1978 gründete Kern die Produktionsfirma “Luxor Film“ in München und machte sich einen Namen als Dokumentarfilmer. Sein Regiedebüt lieferte er 1980 mit dem Film “Die Bootsmänner von Pagsanjan“, der in Zusammenarbeit mit Karsten Peters entstand.
Kern lebte in Kairo, auf den Philippinen, in München, Berlin und Düsseldorf und wirkte in mehreren Produktionen des “Jungen Deutschen Films“ als Darsteller mit, etwa in Hans-Jürgen Syberbergs “Karl May“ (1976) oder “Hitler, ein Film aus Deutschland“ (1977), in Rainer Werner Fassbinders “Mutter Küsters’ Fahrt zum Himmel“ (1975), “Faustrecht der Freiheit“ (1975) oder “Despair – Eine Reise ins Licht“ (1978). In Werner Schroeters Film “Malina“ (1991), für den Elfriede Jelinek das Drehbuch lieferte, ist Kern in einer Nebenrolle zu sehen.
Auch mit Christoph Schlingensief arbeitete Kern in mehreren Projekten zusammen. Der Regisseur Kern konnte Schlingensief für die Filme “Gossenkind“ (1992) “Domenica“ (1994) und “Schmetterlinge im Dunkeln“ (1995) als Darsteller gewinnen; über Schlingensiefs Aktion in Zürich 2001 drehte er den Film “Hamlet – This is your family“.

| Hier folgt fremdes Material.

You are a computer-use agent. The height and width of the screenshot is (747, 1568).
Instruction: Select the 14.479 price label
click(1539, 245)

Kerns Arbeiten wurden auf zahlreichen internationalen Festivals aufgeführt, darunter in Cannes, Venedig und Wien; der Film “Glaube Liebe Tod“ feierte 2012 im Panorama der 62. Berlinale Weltpremiere. Retrospektiven gab es in New York, Chicago, Houston, Düsseldorf, Manila, Montreal und Kairo. 2007 wurde eine von Helmut Schödel kuratierte Werkschau im Filmarchiv Austria gezeigt.
Die Kunst Peter Kerns war gesellschaftspolitisch engagiert. Kern sah sich allerdings nicht in erster Linie als Provokateur, sondern als “Geschichtenerzähler“, der “von der Perspektive von Menschen auf der Schattenseite des Lebens“ ausgehe. Er sprach sich vehement gegen eine “Kunst der Gleichgültigkeit“ aus und wollte mit seinen Arbeiten die Zuschauer emotional ergreifen. Eines seiner Hauptanliegen war es, gegen ausgrenzende Politik Stellung zu beziehen, was er mittels Aktionen und insbesondere mittels Filme, wie die Science-Fiction-Satire “Haider lebt – 1. April 2021“ (2002), realisierte. Kerns Film “Blutsfreundschaft“ von 2009 verquickte die Themen Neonazismus und Homosexualität miteinander.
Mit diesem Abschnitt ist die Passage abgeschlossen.